Runbook: Roll Back Config and Rules¶
Use this when a tenant config or rules change causes empty recommendations, elevated errors, or a quality regression.
Safety rules¶
- Prefer the admin API path because it validates payloads and records audit events.
- Capture the current failing response before changing state.
- Use
If-Matchwith the current ETag when possible to avoid overwriting a concurrent update. - Do not paste config, rules, audit details, or customer data into public issues.
Capture current state¶
Set the affected tenant:
BASE_URL=${BASE_URL:-http://localhost:8000}
TENANT_ID=${TENANT_ID:-demo}
Fetch the current documents:
curl -i -fsS "$BASE_URL/v1/admin/tenants/$TENANT_ID/config" \
-H "X-Org-Id: $TENANT_ID" \
-H "X-Dev-User-Id: local-dev" \
-H "X-Dev-Org-Id: $TENANT_ID"
curl -i -fsS "$BASE_URL/v1/admin/tenants/$TENANT_ID/rules" \
-H "X-Org-Id: $TENANT_ID" \
-H "X-Dev-User-Id: local-dev" \
-H "X-Dev-Org-Id: $TENANT_ID"
Record the response body and ETag header for each document.
Find the previous payload¶
List recent audit events:
curl -fsS "$BASE_URL/v1/admin/tenants/$TENANT_ID/audit?limit=50" \
-H "X-Org-Id: $TENANT_ID" \
-H "X-Dev-User-Id: local-dev" \
-H "X-Dev-Org-Id: $TENANT_ID"
Look for config.update or rules.update.
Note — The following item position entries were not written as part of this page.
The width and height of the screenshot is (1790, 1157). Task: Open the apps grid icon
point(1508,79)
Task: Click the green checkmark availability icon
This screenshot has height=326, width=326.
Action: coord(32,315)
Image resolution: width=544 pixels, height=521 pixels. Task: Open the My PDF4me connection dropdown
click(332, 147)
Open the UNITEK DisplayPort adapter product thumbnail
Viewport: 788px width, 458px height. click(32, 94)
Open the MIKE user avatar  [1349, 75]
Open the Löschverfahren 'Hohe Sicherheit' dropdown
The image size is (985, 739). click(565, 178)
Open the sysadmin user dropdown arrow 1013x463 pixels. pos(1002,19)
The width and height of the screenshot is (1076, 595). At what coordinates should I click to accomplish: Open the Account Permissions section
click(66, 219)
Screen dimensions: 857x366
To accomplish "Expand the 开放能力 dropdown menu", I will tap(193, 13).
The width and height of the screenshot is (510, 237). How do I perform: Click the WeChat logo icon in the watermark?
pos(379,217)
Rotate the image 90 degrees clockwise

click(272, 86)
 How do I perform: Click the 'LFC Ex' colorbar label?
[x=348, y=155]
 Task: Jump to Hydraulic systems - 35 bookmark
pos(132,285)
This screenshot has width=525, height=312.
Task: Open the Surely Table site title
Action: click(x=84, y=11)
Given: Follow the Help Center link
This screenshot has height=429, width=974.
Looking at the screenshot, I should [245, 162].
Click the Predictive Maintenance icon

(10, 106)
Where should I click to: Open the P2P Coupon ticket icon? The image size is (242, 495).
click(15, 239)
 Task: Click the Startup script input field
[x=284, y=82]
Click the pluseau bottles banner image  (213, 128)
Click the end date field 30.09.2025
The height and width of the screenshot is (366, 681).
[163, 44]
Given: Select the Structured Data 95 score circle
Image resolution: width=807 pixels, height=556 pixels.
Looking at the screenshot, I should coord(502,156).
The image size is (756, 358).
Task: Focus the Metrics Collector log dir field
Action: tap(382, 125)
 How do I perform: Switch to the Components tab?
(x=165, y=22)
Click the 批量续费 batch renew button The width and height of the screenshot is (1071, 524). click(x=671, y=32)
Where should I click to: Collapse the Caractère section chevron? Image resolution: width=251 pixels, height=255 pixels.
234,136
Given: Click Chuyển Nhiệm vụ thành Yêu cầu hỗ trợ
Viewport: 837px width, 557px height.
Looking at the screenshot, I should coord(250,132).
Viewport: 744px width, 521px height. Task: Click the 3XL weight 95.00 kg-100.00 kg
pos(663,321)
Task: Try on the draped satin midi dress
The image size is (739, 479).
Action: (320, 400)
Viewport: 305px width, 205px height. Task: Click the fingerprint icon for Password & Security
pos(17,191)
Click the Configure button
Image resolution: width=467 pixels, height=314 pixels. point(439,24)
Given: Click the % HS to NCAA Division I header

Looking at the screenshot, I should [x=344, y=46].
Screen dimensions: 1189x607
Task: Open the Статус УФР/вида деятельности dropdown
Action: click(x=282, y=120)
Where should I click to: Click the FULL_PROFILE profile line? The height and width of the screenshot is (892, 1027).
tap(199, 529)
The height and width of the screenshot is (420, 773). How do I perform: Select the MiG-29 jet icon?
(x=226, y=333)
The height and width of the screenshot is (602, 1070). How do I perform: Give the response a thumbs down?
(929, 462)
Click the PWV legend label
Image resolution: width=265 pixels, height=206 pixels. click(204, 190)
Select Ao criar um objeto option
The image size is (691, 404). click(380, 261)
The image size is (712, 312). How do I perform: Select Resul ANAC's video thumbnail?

Use the prior payload from the audit detail only if your role is allowed to read those fields. If audit details are not visible, recover the last-known-good JSON from deployment records, incident notes, or a checked release artifact.
Reapply the previous payload¶
Save the previous payload to a local file such as /tmp/recsys-config-rollback.json, then apply it:
curl -fsS -X PUT "$BASE_URL/v1/admin/tenants/$TENANT_ID/config" \
-H "Content-Type: application/json" \
-H "If-Match: W/\"current-config-etag\"" \
-H "X-Org-Id: $TENANT_ID" \
-H "X-Dev-User-Id: local-dev" \
-H "X-Dev-Org-Id: $TENANT_ID" \
--data-binary @/tmp/recsys-config-rollback.json
For rules, use the same pattern against /v1/admin/tenants/$TENANT_ID/rules.
If the API returns a version conflict, fetch the current document again, confirm no other operator is handling the same incident, and retry with the new ETag.
Invalidate caches¶
After config or rules rollback:
curl -fsS -X POST "$BASE_URL/v1/admin/tenants/$TENANT_ID/cache/invalidate" \
-H "Content-Type: application/json" \
-H "X-Org-Id: $TENANT_ID" \
-H "X-Dev-User-Id: local-dev" \
-H "X-Dev-Org-Id: $TENANT_ID" \
-d '{"targets":["config","rules","popularity"]}'
popularity is relevant for artifact-related cache state and is harmless when no matching cache exists.
Verification¶
- Repeat the failing recommendation request.
- Confirm
meta.config_versionandmeta.rules_versionmatch the expected rolled-back documents. - Confirm empty recommendation rate, error rate, and latency recover.
- Add the rollback versions and request IDs to the incident record.